There is currently a motion in
Washington that could affect our generation the hardest. It is not on
healthcare or student loans or on issues in Syria: It is Internet access.
Company providers like Verizon and AT&T are trying to get around the Net
Neutrality Act that was based, an act that was supposed to have unrestricted
information sharing and services. You might be thinking “what’s the big deal?”

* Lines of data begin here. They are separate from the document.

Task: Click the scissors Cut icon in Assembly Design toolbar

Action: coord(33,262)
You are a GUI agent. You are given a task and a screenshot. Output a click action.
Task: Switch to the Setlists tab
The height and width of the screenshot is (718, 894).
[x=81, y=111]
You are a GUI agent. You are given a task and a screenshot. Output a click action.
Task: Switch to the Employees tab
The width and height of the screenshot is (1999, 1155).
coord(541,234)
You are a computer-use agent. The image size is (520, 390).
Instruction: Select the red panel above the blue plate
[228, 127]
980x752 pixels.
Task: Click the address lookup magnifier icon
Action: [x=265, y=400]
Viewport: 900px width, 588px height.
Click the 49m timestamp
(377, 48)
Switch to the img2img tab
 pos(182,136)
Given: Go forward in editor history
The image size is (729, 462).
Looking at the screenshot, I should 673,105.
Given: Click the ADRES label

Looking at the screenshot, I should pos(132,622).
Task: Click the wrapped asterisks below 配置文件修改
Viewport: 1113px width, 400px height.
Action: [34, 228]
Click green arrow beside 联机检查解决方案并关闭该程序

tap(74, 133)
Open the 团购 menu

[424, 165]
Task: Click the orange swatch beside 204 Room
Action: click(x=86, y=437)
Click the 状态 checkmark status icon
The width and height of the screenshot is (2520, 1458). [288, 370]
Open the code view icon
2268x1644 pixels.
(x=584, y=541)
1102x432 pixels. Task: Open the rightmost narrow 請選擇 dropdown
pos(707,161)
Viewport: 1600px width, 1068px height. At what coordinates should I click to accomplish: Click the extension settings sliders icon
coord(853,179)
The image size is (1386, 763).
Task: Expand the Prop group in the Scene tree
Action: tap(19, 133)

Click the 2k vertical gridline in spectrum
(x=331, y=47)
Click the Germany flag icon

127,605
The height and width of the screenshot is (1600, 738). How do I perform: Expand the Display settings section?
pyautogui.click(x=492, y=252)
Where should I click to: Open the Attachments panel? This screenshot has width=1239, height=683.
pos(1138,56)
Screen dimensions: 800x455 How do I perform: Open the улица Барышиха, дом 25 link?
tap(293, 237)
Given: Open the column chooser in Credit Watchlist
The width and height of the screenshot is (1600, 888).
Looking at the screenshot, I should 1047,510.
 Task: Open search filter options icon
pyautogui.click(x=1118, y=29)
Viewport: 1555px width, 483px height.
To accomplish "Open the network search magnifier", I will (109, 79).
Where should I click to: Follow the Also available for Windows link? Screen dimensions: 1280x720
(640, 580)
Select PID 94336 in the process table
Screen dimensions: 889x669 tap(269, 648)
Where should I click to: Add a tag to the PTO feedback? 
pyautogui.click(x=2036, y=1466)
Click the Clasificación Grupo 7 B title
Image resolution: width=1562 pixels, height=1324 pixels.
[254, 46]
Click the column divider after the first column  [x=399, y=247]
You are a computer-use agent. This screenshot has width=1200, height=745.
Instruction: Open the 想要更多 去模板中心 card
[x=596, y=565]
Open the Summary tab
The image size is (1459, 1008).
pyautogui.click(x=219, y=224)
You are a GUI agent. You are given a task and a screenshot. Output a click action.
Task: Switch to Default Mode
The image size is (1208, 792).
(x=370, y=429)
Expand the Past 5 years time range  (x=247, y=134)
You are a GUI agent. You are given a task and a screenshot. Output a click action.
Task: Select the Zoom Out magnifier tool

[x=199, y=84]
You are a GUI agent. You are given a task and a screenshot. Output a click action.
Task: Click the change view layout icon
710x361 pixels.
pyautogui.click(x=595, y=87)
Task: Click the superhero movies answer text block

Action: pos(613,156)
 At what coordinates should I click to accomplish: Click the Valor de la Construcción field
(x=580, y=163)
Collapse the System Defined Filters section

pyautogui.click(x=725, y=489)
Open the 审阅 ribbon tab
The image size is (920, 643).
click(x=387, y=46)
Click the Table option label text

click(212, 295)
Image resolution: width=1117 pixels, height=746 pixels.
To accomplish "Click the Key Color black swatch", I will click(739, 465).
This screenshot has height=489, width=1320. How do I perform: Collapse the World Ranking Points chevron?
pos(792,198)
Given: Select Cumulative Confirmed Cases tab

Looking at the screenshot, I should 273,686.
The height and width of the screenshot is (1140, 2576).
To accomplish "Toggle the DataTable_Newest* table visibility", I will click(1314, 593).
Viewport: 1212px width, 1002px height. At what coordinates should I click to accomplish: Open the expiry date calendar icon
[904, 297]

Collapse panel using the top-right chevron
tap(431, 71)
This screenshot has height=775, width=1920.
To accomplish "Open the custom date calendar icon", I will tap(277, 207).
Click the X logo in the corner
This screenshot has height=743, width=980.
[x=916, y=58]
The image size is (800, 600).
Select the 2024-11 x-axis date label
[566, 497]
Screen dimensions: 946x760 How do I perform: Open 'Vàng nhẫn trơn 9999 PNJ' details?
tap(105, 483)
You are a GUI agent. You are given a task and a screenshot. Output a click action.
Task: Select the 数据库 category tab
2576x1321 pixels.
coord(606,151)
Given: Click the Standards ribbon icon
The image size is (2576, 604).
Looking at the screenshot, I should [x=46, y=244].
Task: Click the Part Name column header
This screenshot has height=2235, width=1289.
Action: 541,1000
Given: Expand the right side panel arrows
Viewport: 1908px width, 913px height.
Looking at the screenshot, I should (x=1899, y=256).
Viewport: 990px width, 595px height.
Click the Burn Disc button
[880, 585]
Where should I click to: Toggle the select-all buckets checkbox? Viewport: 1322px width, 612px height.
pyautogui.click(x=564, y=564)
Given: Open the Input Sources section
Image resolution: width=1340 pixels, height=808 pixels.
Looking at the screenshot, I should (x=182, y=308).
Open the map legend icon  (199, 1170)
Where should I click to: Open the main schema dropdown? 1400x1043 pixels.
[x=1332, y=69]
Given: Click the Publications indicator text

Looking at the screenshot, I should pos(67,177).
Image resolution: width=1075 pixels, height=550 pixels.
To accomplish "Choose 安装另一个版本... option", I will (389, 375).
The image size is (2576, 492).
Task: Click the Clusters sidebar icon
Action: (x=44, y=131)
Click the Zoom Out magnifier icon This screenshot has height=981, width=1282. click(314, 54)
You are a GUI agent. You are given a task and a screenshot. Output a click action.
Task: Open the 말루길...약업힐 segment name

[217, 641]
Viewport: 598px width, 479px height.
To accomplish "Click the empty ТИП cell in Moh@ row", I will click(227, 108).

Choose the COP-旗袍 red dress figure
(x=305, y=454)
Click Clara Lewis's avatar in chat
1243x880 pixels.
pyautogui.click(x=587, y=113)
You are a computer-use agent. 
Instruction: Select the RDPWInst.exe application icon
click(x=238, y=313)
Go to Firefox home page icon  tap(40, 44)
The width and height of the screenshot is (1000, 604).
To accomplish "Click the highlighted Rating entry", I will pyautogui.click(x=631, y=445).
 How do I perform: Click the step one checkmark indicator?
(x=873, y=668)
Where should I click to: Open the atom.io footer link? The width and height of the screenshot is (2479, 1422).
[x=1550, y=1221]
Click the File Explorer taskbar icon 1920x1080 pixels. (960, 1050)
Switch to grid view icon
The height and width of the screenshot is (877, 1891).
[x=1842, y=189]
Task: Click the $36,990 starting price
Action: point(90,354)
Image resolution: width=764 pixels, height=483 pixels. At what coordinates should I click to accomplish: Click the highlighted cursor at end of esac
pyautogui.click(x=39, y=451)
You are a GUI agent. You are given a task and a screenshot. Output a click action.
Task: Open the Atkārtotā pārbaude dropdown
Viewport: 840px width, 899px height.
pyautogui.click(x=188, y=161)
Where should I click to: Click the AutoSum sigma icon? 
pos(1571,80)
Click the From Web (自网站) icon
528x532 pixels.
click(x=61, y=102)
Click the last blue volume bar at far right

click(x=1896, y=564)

and the big deal is that these Internet providers could scrap services like
Netflix and Youtube if they wanted.
“Sohn said that if Verizon has its way, it and
other providers like Comcast or AT&T could “play favorites,” by blocking or
degrading services such as YouTube or Netflix to promote their own offerings or
that of their partners.”
This is a
huge deal with a huge debate. These companies could choke the services that we
value so much and replace them with their own, costlier versions. Of course,
the lawyers from these companies claim that they would create bundle packages
like the ones that exist for sports channels. The lawyers are also up in arms
about the fact the FCC does not have the legal authority to impede on them this
way. Congress approved the Open Internet bill, but that makes the providers
beholden to Congress alone, not the FCC. On top of that, they claim that the
price of broadband will be reduced, not increased, because the consumers will
not be buying the full subsidized cost of larger Internet services like Google
and YouTube.
I think
those lawyers are full on nonsense and that we would in fact see a greatly
reduced and discriminated against Internet through these providers and if not
for these providers, how will we get Internet?